ACTION ITEM: Only the lines from the one containing "The width and" to the end of the data should be copied, exactly and without pictures.

Screenshot grounding data:

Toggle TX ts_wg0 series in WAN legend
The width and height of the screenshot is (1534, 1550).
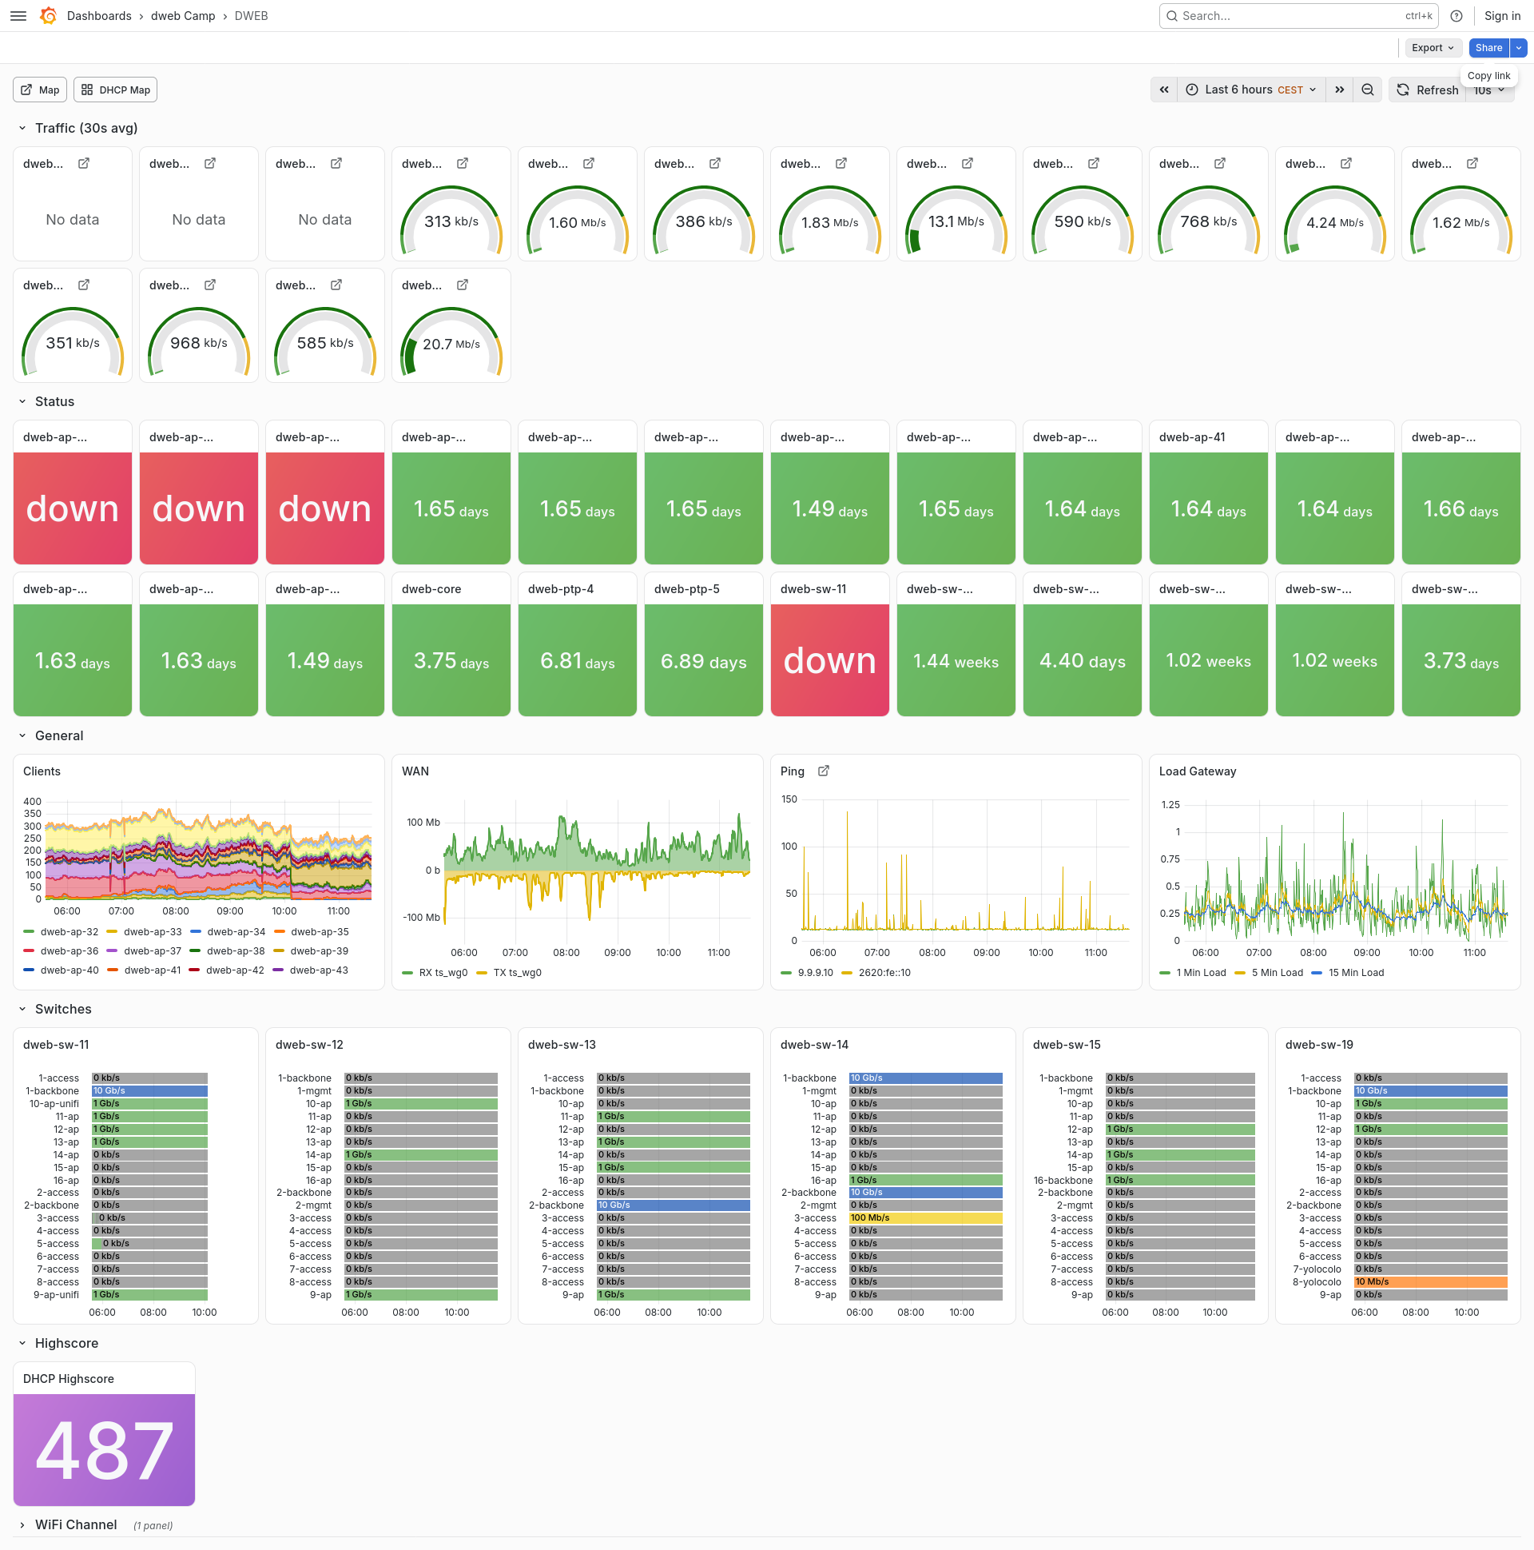509,973
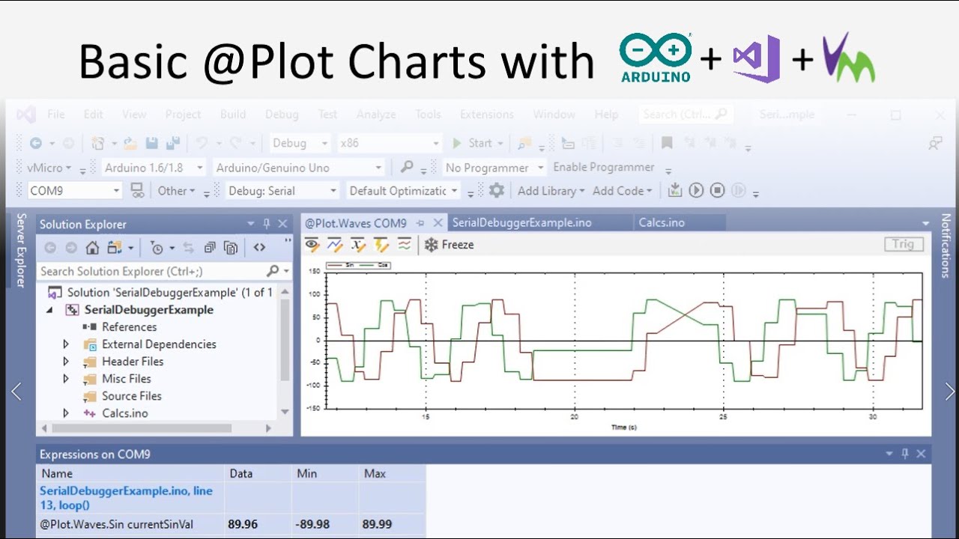Click the lightning bolt icon in plot toolbar

(381, 245)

WRITTEN ANSWER:
The width and height of the screenshot is (1534, 1550).
509,973
Click the lightning bolt icon in plot toolbar

(381, 245)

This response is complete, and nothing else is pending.